ConesaLab / SQANTI3

Tool for the Quality Control of Long-Read Defined Transcriptomes
GNU General Public License v3.0
198 stars 49 forks source link

GeneMark issue #294

Closed ghost closed 6 months ago

ghost commented 6 months ago

Is there an existing issue for this?

Have you loaded the SQANTI3.env conda environment?

Problem description

I have this error, when running sqanti3_qc.py

Code sample

python3 sqanti3_qc.py example/UHR_chr22.gtf example/gencode.v38.basic_chr22.gtf example/GRCh38.p13_chr22.fasta --CAGE_peak data/ref_TSS_annotation/human.refTSS_v3.1.hg38.bed --polyA_motif_list data/polyA_motifs/mouse_and_human.polyA_motif.txt -o UHR_chr22 -d example/SQANTI3_output1 -fl example/UHR_abundance.tsv --short_reads example/UHR_chr22_short_reads.fofn --cpus 4 --report both

Error

Rscript (R) version 4.3.2 (2023-10-31) Write arguments to /Users/LGJ-15/Tools/biotools/SQANTI3-5.2.1/example/SQANTI3_output1/UHR_chr22.params.txt... Running SQANTI3... Parsing provided files.... Reading genome fasta /Users/LGJ-15/Tools/biotools/SQANTI3-5.2.1/example/GRCh38.p13_chr22.fasta.... Skipping aligning of sequences because GTF file was provided.

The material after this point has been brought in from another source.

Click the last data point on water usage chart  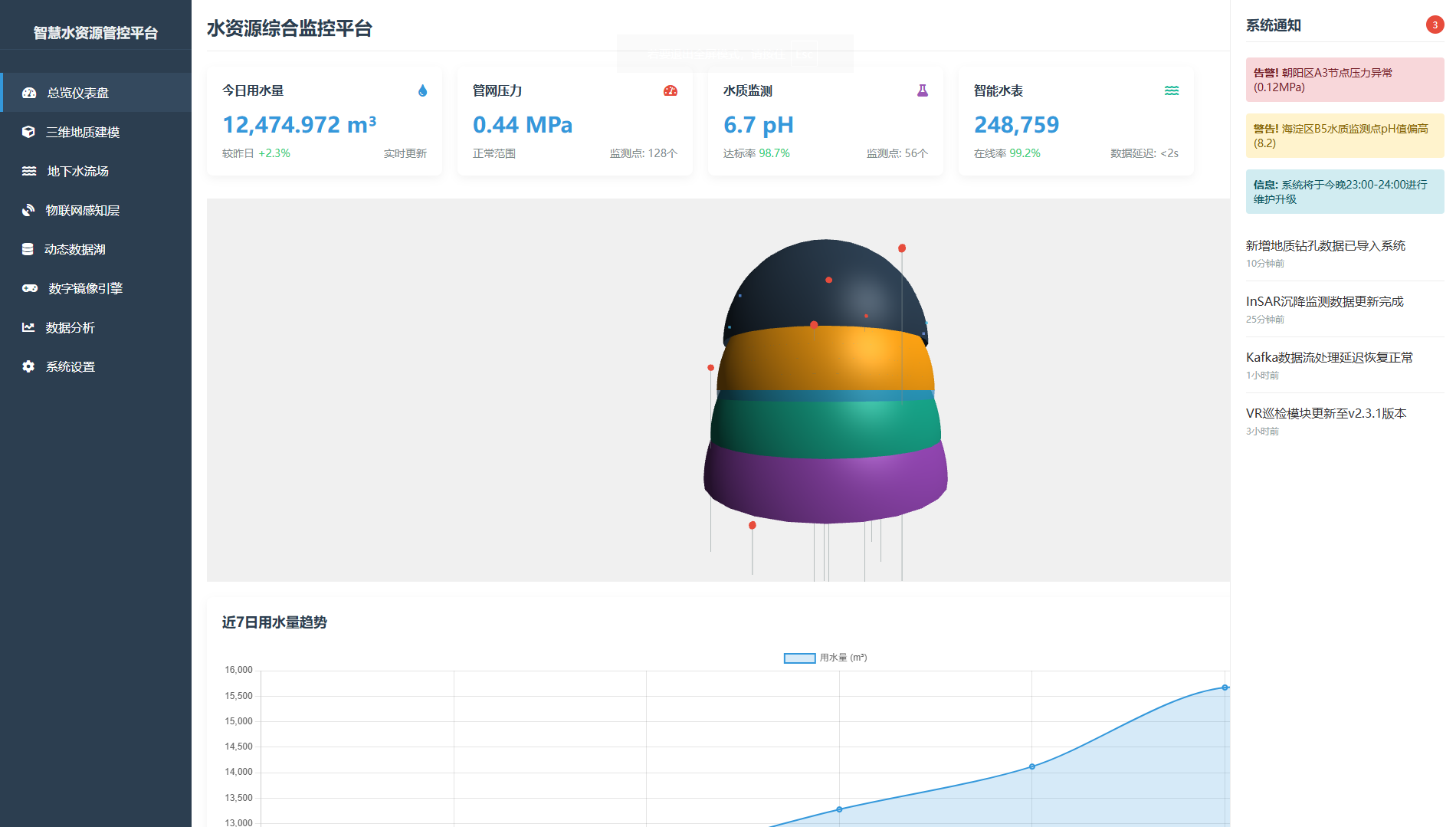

Indels will be not calculated since you ran SQANTI3 without alignment step (SQANTI3 with gtf format as transcriptome input). **** Predicting ORF sequences... /Users/LGJ-15/Tools/biotools/SQANTI3-5.2.1/utilities/gmst/probuild: /Users/LGJ-15/Tools/biotools/SQANTI3-5.2.1/utilities/gmst/probuild: cannot execute binary file GeneMarkS: error on last system call, error code 32256 Abort program!!! Traceback (most recent call last): File "/Users/LGJ-15/Tools/biotools/SQANTI3-5.2.1/sqanti3_qc.py", line 2525, in main() File "/Users/LGJ-15/Tools/biotools/SQANTI3-5.2.1/sqanti3_qc.py", line 2508, in main run(args) File "/Users/LGJ-15/Tools/biotools/SQANTI3-5.2.1/sqanti3_qc.py", line 1853, in run orfDict = correctionPlusORFpred(args, genome_dict) ^^^^^^^^^^^^^^^^^^^^^^^^^^^^^^^^^^^^^^^^ File "/Users/LGJ-15/Tools/biotools/SQANTI3-5.2.1/sqanti3_qc.py", line 587, in correctionPlusORFpred if subprocess.check_call(cmd, shell=True, cwd=gmst_dir)!=0: ^^^^^^^^^^^^^^^^^^^^^^^^^^^^^^^^^^^^^^^^^^^^^^^^^^^^ File "/Users/LGJ-15/miniconda3/lib/python3.11/subprocess.py", line 413, in check_call raise CalledProcessError(retcode, cmd) subprocess.CalledProcessError: Command 'perl /Users/LGJ-15/Tools/biotools/SQANTI3-5.2.1/utilities/gmst/gmst.pl -faa --strand direct --fnn --output /Users/LGJ-15/Tools/biotools/SQANTI3-5.2.1/example/SQANTI3_output1/GMST/GMST_tmp /Users/LGJ-15/Tools/biotools/SQANTI3-5.2.1/example/SQANTI3_output1/UHR_chr22_corrected.fasta' returned non-zero exit status 1.

Anything else?

No response

carolinamonzo commented 6 months ago

Hi @guojunliu7,

This issue has been previously reported in: #104 , #117 , #185 and #199 .

I'm copying below the recommendations from @aarzalluz, which we agree on:

SQANTI3 currently runs GeneMark for ORF prediction, a tool that is unfortunately not maintained/updated. Errors related to GMST will therefore not be worked on, however, given the high amount of issues it is generating, we intend to find an alternative way to predict ORFs for future SQ3 releases as soon as we can.

In the meantime, the --skipORF argument can be used to avoid ORF prediction entirely and prevent SQANTI3 from crashing. We apologize for any inconveniences.